USB Promoter Groupのブラッド・サンダースCEOは、技術系メディアのtom's HARDWAREに対して「USB4の通信速度には10Gbps、20Gbps、40Gbpsの3段階が存在します。USB4を搭載したほとんどのPCがThunderbolt 3で動作するようになるでしょう」と述べています。


また、USB4はディスプレイの接続とデータ送受信、電力を同時に送受信することが可能となっています。例えば、USB4と認定ケーブルで外付けSSDから大量のファイルをコピーしながら4Kモニターに出力する場合、ビデオ信号帯域幅に12.5Gbpsが必要であるならば、残りの27.5Gbpsをファイルの送受信に使えるというわけです。

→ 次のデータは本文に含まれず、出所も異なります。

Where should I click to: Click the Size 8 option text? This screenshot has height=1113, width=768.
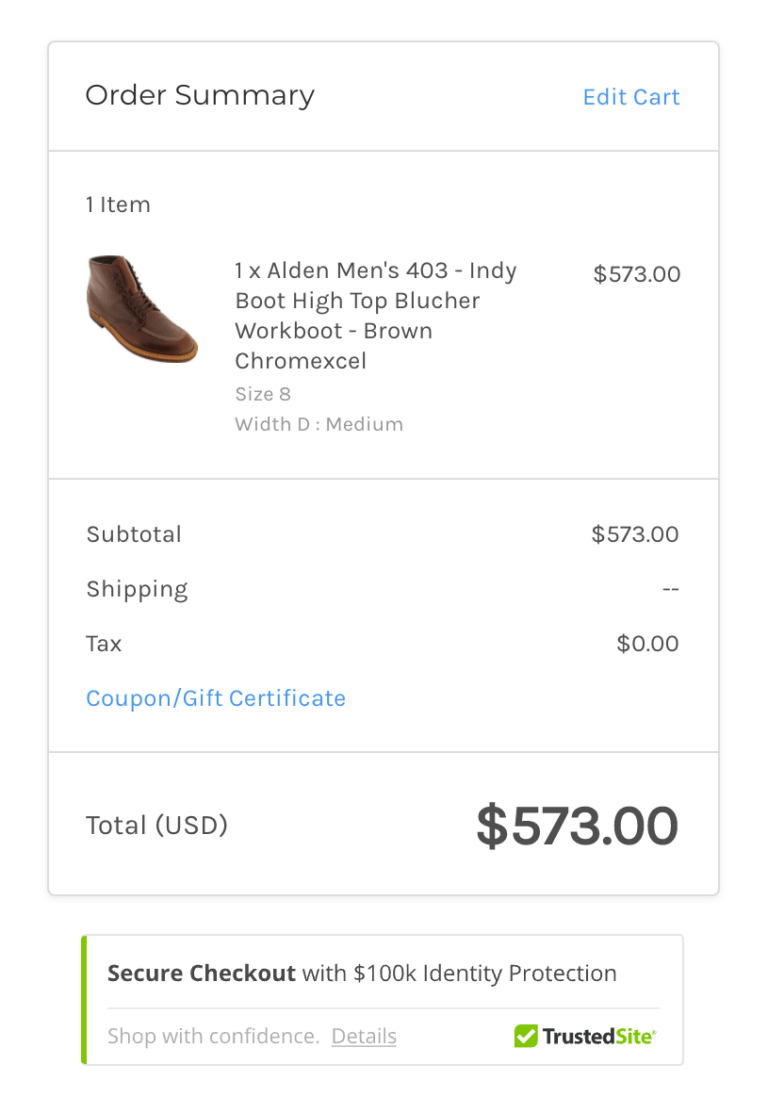[x=263, y=393]
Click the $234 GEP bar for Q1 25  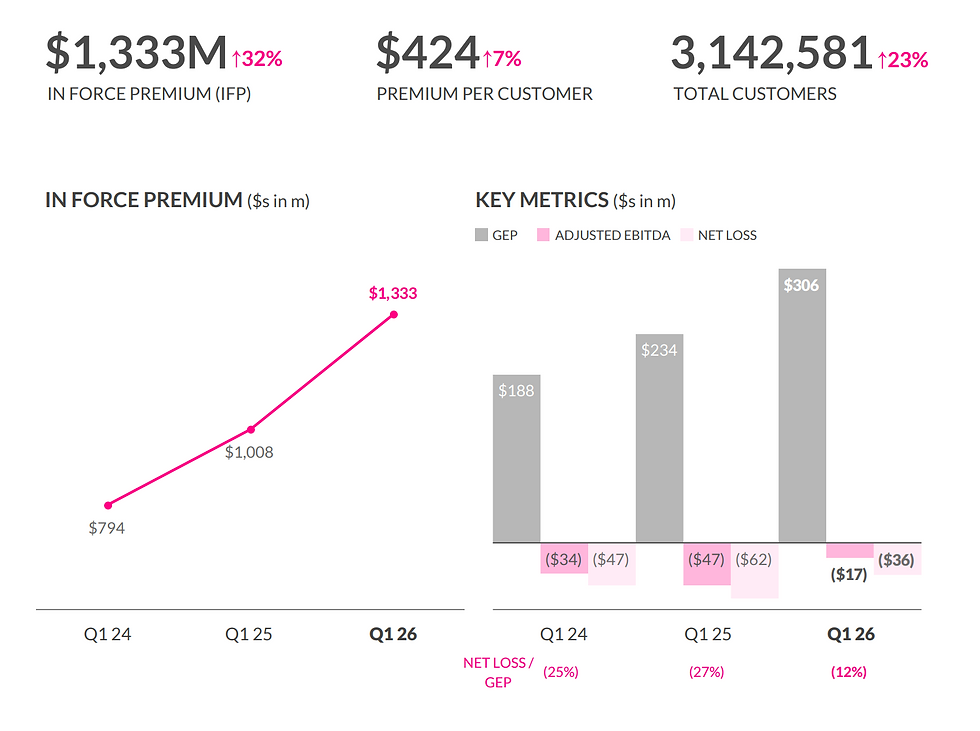(x=659, y=438)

さらに、3月に発表された暫定仕様でも示されていた通り、USB 3.2、USB 2.0、Thunderbolt 3との後方互換性もUSB4の仕様に明記されています。Thunderbolt 3はIntelとAppleが共同開発したデータ伝送技術であり、Thunderbolt 3を製品に採用するにはライセンスが必要でした。しかし、2017年5月にIntelがThunderbolt 3のロイヤリティをフリー化すると決定。これによってIntel以外のメーカーの製品でもThunderbolt 3互換をもたせることが容易となり、USB4の仕様の基盤となりました。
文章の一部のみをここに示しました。